Date: November 5, 2013 3:27:21 PM EST
To: Doug Turner <doug.turner(a)gmail.com>
Cc: Jeremiah Orem <oremj(a)mozilla.com>, dev-simplepush(a)mozilla.org
First off, this was merely a proposal, not a demand or request. I simply
was noting that some efficiency could be introduced with minimal impact.
That said, I can also offer the following helpful points:
TCP structures are not set to a static length. The TCP header specifies
the "window size" of the data packet.
http://en.wikipedia.org/wiki/Transmission_Control_Protocol#TCP_segment_st...
TCP window sizes can be between 2 and 65,535 bytes by default or a
scaling factor may be used (see RFC 1323) which can expand a window size
up to 1GB. Packets of that size are generally not recommended for most
systems due to the increasing chance of corruption on non dedicated links.

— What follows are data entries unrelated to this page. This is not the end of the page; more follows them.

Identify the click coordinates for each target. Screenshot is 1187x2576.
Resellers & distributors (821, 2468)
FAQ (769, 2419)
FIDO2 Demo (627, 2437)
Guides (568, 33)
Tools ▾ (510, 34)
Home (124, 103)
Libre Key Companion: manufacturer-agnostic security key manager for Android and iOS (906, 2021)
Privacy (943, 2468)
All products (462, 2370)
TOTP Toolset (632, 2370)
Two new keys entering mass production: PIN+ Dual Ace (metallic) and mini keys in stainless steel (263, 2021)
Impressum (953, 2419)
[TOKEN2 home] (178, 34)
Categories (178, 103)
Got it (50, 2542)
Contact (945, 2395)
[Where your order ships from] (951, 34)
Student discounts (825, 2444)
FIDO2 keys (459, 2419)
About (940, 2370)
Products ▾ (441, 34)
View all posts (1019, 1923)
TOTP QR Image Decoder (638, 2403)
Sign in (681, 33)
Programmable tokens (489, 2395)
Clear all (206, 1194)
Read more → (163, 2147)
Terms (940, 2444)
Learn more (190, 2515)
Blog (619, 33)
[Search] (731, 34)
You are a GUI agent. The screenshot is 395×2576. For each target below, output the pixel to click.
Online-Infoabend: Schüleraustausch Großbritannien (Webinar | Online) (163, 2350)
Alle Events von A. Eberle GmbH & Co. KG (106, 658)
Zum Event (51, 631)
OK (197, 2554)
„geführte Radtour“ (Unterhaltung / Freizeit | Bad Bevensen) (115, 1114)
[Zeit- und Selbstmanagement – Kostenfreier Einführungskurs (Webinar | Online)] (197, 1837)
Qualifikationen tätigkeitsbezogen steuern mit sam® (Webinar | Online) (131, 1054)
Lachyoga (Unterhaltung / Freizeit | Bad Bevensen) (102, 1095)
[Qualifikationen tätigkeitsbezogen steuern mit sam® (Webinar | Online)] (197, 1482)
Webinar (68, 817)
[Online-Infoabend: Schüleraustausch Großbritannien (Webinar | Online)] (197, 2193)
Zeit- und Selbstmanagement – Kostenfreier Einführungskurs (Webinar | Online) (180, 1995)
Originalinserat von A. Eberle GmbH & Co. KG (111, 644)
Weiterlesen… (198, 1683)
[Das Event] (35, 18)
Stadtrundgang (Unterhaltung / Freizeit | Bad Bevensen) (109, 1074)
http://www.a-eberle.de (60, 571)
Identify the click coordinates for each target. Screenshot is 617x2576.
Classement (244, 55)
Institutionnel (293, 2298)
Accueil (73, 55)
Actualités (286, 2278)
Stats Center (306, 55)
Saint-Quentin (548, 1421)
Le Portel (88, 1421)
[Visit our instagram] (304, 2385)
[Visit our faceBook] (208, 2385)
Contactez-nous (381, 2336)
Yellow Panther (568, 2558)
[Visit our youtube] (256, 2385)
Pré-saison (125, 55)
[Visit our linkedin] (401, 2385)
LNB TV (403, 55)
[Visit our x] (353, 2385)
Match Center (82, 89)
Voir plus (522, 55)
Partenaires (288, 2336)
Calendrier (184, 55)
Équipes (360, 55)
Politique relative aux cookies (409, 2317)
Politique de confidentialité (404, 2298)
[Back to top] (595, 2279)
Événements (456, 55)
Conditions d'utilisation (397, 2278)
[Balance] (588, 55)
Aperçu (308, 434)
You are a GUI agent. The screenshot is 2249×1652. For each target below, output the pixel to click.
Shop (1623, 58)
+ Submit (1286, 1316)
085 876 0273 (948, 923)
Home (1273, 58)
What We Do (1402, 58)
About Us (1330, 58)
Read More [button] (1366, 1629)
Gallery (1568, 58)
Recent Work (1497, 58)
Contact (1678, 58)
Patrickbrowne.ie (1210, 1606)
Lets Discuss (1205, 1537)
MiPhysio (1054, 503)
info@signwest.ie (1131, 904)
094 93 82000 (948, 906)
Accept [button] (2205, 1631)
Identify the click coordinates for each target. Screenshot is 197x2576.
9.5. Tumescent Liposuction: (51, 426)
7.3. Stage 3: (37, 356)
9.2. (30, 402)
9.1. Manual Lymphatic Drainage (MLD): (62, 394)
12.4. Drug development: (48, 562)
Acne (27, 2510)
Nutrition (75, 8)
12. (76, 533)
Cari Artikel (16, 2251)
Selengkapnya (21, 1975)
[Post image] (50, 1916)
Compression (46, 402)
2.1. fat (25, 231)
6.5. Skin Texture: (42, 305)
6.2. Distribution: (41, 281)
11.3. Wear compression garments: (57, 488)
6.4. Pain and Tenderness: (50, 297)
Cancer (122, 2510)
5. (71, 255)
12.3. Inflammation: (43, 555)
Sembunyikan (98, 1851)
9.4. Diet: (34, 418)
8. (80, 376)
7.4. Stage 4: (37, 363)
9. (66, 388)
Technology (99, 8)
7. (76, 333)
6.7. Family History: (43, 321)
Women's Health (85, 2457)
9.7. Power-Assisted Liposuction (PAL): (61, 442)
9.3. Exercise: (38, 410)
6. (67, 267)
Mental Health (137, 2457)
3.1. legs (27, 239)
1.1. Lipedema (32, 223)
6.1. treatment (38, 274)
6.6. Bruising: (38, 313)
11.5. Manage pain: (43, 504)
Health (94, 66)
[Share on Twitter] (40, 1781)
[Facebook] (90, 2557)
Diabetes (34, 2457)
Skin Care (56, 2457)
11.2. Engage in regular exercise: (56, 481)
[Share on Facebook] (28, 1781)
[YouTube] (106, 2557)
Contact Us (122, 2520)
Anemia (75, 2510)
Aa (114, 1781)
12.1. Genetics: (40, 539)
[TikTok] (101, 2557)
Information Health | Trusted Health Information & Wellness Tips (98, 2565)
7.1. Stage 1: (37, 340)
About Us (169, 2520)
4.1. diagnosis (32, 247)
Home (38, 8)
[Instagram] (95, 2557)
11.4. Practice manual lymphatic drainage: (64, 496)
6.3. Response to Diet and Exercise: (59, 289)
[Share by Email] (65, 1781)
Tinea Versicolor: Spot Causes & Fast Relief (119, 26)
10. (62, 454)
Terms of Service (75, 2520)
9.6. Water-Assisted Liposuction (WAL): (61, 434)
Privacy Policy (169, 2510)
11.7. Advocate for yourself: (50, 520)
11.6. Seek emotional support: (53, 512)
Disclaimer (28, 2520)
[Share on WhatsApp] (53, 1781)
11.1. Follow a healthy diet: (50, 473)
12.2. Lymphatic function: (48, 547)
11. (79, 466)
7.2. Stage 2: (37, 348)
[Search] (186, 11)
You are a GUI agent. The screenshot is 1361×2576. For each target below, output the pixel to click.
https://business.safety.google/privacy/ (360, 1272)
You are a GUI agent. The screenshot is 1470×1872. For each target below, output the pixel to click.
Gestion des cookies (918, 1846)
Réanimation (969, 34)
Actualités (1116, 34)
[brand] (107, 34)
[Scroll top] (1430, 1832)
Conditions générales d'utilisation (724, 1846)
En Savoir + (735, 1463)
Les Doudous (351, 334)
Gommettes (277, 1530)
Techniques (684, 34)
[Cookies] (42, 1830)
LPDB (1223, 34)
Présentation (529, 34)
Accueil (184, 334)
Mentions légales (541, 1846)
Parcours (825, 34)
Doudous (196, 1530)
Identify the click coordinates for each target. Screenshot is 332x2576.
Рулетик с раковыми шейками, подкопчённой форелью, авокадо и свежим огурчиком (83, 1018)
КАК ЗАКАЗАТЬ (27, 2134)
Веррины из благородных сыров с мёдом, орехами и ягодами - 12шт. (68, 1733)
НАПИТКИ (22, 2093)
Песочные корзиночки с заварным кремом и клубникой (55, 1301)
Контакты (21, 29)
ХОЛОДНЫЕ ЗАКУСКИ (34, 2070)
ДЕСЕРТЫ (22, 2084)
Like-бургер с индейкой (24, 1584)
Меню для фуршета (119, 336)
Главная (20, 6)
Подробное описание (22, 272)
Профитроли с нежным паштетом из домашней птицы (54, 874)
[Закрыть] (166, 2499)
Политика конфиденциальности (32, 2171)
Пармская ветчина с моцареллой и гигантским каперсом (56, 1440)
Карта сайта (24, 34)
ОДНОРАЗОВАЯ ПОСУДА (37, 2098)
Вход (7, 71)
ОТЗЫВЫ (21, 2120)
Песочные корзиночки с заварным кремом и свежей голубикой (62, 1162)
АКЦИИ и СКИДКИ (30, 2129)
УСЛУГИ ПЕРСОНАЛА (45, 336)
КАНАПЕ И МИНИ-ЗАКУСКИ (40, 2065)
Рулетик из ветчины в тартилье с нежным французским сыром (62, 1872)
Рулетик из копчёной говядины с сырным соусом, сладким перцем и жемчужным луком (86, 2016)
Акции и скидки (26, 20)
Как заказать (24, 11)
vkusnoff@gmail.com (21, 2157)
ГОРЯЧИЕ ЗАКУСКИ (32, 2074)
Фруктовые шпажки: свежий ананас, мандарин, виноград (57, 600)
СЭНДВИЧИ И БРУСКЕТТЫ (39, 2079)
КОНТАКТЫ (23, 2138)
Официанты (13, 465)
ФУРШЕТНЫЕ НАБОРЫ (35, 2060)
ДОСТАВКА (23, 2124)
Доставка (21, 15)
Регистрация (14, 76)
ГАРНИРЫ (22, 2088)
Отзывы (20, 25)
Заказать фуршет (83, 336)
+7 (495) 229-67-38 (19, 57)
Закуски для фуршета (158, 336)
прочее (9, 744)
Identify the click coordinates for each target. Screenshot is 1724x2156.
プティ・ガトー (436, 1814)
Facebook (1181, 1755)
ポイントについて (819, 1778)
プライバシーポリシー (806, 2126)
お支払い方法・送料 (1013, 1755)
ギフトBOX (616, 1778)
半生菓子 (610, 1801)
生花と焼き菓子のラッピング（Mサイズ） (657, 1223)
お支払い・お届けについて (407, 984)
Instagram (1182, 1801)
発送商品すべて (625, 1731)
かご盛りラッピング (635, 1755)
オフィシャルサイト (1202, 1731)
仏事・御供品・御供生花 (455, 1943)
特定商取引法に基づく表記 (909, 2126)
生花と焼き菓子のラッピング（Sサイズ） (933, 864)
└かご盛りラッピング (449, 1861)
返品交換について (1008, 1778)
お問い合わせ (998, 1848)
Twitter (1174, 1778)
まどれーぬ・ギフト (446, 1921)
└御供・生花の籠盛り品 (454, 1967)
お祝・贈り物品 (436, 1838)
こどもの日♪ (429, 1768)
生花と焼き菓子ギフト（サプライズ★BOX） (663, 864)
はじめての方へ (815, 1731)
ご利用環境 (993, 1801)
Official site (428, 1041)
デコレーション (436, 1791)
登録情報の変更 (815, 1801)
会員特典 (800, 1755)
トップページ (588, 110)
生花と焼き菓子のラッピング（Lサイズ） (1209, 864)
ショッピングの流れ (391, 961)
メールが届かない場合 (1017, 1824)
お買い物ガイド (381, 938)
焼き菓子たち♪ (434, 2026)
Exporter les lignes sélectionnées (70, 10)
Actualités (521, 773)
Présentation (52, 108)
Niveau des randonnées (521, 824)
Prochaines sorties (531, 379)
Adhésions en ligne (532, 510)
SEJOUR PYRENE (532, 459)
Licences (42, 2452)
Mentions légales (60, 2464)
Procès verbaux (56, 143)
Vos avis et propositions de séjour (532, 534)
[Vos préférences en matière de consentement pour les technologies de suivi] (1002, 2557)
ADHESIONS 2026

There are other considerations regarding TCP tuning that can effect
retransmission or optimization of data packets, but our data is
generally far, far below that.
Where things become more of a concern is that metering is generally done
not by packets but by bits. (This is why carriers tend to refer to
connections using the small "b" indicating a given link can exchange
56Kbs or 56,000,000 bits per second). In this case, sending
{"messageType":"hello"} (using ASCII) would require 24 Bytes of
information, or 192 bits. Sending {"m":"h"} would require 10 bytes
of
information, or 80 bits. While this is purely an example, it should be
noted that the following would help show the bandwidth consumption of
repeated transmission:
long form short form
1: 192 1: 80
2: 384 2: 160
3: 576 3: 320
4: 768 4: 400
5: 960 5: 480
6: 1152 6: 540
So after six of these exchanges, we're seeing 612 bits of savings.
Enough to send another 7 short form messages.
This implementation could be performed without impacting existing code.
We're using the same data format for exchange (string encoded JavaScript
Object Notation). JSON provides a very loose binding for data (in that
data exchanged may have optional components or definitions). This is
useful in cases where the actual function to process the data may be
different depending on a sole value within the data being defined. In
this case, we are using the value of the key "messageType". These
values, while descriptive, are a bit like me calling you Douglas Turner
of Mozilla Incorporated located in Mountain View California in the
United States of America on planet Earth of the Sol System contained in
the Orion sub-arm of the the Milky Way Galaxy of the Local Galaxy
Group... Since no one else in this group is called "Doug", it's a
viable, non confusing means of noting the individual to whom I wish to
address. Instead of prepping a good deal of memory and instructions to
cycle over a string, we can simply tell the program to match the first
character and move on.
Does this help clarify my thinking?
On 2013/11/5 11:50 AM, Doug Turner wrote:
> No change without data. We need to understand exactly the bandwidth saving (in terms
of tcp packets). Hearing about random reports from people deploying isn’t good enough.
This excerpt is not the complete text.